Weltwirtschaft nach dem Sankt-Florians-Prinzip

CHICAGO – Das globale Kapital ist in Bewegung. Da ultraniedrige Zinsen in den Industrieländern das Kapital weltweit auf die Suche nach höheren Erträgen schicken, kommt es zu massiven Interventionen einer Reihe von Zentralbanken in Schwellenmärkten. Sie kaufen Kapitalzuflüsse aus dem Ausland auf und exportieren sie wieder, um eine Aufwertung ihrer eigenen Währungen zu verhindern. Andere haben Kapitalkontrollen in der einen oder anderen Form eingeführt. In den letzten Wochen intervenierte Japan als erstes großes Industrieland direkt auf den Devisenmärkten.

Warum sind diese Kapitalzuflüsse nicht erwünscht? Welche Interventionen sind legitim und welche nicht? Und wo werden all diese Interventionen hinführen, wenn sie unvermindert andauern?  

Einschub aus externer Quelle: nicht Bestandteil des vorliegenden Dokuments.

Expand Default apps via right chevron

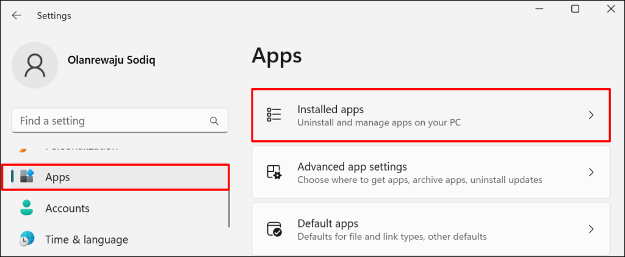[x=591, y=229]
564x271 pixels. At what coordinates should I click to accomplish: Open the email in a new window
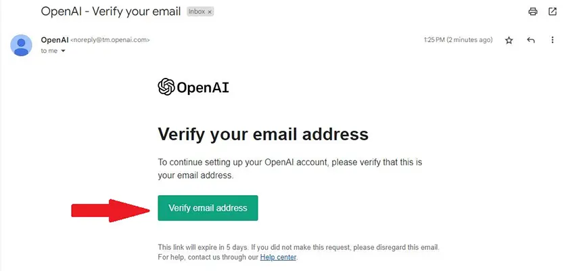point(553,12)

Bei jenem Teil der Kapitalzuflüsse, der nicht wieder exportiert wird, handelt es sich um Nettokapitalzuflüsse. Damit werden im Inland Ausgaben für ausländische Güter finanziert. Ein Grund, warum Länder also keine Freude mit Kapitalzuflüssen haben ist, dass damit mehr Binnennachfrage nach außen „sickert“.  Weil diese Kapitalzuflüsse oftmals eine Aufwertung der nationalen Währung verursachen, werden damit weitere Ausgaben für ausländische Güter gefördert, da einheimische Produzenten wettbewerbsunfähig werden.